Celui qui écrivait ces détails à Winslow terminait ainsi sa lettre : « Ici, nous demeurons dans une grande inquiétude, craignant qu’un sort semblable ne vous soit réservé ; car vous vous trouvez au milieu d’une bande nombreuse et diabolique. »

Dieu ne voulut pas donner raison à ces frayeurs en infligeant à d’autres le châtiment qu’ils méritaient. Ce premier succès de la résistance ne fit, au contraire, qu’aggraver la situation des Acadiens, en doublant la fureur de leurs tyrans et en leur inspirant des terreurs imaginaires.

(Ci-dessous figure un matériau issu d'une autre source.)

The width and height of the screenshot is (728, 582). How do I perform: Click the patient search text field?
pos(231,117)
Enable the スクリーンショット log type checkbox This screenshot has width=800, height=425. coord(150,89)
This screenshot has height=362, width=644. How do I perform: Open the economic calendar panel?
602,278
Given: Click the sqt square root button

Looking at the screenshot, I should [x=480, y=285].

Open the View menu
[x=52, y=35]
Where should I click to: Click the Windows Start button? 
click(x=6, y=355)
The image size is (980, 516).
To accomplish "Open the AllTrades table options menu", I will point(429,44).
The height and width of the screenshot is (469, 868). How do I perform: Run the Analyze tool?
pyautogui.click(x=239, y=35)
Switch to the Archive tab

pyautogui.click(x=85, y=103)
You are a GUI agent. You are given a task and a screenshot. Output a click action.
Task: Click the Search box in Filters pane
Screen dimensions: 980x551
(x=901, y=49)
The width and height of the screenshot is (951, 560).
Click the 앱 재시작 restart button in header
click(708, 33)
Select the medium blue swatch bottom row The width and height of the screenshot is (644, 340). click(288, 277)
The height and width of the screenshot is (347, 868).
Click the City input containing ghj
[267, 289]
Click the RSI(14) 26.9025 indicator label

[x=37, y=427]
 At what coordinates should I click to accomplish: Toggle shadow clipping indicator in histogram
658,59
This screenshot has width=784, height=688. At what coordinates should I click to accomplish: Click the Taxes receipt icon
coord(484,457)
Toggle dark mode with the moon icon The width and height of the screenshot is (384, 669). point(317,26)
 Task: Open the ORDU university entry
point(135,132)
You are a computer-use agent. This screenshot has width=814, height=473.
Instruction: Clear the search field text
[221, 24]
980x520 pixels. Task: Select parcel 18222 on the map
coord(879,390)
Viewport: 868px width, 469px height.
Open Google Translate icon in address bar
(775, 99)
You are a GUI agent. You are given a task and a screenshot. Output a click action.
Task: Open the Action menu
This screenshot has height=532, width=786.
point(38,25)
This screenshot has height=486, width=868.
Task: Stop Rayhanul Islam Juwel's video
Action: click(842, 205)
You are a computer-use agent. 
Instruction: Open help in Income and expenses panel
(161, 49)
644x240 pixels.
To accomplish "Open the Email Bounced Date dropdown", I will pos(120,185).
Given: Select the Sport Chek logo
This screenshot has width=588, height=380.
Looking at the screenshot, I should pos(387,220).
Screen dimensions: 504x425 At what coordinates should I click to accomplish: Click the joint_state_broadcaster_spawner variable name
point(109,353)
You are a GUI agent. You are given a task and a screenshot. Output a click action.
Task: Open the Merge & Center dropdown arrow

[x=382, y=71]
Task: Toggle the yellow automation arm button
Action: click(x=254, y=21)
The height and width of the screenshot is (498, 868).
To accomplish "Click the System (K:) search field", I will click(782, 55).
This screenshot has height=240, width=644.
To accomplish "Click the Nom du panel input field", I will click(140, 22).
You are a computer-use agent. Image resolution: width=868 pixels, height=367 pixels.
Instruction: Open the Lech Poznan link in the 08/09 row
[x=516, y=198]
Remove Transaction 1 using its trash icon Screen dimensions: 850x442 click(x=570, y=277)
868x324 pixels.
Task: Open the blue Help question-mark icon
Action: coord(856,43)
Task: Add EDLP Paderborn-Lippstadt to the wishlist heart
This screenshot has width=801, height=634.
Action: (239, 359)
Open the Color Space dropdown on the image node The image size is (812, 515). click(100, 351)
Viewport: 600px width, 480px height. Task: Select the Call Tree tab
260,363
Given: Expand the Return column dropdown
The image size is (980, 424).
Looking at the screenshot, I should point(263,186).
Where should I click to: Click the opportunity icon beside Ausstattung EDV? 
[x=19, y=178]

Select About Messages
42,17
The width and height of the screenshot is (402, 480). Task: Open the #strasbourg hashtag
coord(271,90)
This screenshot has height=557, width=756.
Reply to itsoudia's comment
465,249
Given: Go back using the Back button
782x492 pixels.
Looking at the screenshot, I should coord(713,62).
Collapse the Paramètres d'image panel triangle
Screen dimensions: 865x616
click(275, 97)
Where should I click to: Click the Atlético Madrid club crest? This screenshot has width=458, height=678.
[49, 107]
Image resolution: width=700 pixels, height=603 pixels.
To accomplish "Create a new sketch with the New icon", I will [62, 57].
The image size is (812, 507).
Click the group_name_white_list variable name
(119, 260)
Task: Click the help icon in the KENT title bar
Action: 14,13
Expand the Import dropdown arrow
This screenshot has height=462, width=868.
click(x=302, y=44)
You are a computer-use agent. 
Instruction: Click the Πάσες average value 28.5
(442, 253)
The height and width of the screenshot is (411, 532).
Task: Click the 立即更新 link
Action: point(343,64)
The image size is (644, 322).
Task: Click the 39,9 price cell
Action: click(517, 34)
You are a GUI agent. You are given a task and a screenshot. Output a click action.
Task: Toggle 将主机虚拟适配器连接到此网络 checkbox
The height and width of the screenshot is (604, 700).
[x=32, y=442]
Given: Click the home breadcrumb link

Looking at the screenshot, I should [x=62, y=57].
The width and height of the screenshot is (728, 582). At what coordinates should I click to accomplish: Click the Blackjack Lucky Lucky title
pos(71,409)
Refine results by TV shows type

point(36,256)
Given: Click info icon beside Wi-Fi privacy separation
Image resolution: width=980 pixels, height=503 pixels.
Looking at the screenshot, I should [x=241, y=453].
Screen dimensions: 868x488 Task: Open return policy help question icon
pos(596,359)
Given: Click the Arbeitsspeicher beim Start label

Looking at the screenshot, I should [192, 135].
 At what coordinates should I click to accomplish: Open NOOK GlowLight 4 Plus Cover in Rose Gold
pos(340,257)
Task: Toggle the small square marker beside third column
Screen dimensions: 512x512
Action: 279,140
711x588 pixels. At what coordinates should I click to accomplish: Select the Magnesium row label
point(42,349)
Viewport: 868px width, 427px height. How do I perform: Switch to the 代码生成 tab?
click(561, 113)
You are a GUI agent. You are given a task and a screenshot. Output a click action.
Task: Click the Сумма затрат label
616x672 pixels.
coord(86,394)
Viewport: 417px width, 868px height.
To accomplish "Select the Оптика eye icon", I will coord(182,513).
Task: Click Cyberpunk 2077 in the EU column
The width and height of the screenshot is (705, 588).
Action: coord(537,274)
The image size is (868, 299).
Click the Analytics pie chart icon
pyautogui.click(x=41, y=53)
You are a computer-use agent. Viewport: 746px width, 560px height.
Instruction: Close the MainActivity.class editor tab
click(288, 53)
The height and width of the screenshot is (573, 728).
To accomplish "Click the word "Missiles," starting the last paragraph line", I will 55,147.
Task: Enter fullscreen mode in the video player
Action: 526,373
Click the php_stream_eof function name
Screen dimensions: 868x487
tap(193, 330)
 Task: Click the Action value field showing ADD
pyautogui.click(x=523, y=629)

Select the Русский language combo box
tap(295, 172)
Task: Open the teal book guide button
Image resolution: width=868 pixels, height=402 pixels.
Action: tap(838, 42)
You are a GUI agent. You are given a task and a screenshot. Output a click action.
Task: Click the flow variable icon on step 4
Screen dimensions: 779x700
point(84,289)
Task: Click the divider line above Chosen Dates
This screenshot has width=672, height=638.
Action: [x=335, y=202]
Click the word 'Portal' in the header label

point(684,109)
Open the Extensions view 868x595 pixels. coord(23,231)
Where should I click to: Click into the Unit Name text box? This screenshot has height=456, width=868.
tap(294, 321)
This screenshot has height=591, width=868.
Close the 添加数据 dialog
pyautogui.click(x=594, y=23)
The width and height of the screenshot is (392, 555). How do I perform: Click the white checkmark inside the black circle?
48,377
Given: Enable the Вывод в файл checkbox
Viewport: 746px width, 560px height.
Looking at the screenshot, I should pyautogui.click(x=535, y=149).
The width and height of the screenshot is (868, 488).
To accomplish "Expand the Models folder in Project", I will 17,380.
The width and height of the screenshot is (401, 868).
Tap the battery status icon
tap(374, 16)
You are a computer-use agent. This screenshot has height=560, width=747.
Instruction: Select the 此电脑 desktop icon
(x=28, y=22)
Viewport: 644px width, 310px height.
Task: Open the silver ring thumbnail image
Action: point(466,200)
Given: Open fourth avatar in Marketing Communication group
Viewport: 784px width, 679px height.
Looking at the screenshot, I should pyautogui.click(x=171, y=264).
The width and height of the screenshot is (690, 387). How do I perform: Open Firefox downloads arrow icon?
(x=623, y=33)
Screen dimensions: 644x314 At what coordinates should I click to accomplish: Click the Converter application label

Ils étaient maintenant aveuglés par cette excitation que donne le mal que l’on fait ; le crime à son enthousiasme, et la peur rend plus cruel. Toutes les lettres qui arrivaient au quartier-général avaient une nuance de sombre inquiétude ; ce peuple victime pesait à la conscience de ses persécuteurs. On ne voyait surgir partout que des mains vengeresses ; et d’où pouvaient-elles venir… à moins que Dieu ne fit descendre celles de sa justice ? Ce n’est que du côté de la frontière française que les fugitifs pouvaient recevoir quelque secours et des armes, mais cette frontière étroite était gardée par deux forts, et la mer était aux Anglais ; partout ailleurs les Acadiens étaient dispersés, sans point de ralliement, sans moyens de défense, sans pain, presque sans vêtements ; et ceux que l’on avait saisis ne songeaient plus qu’à la résignation et à la prière.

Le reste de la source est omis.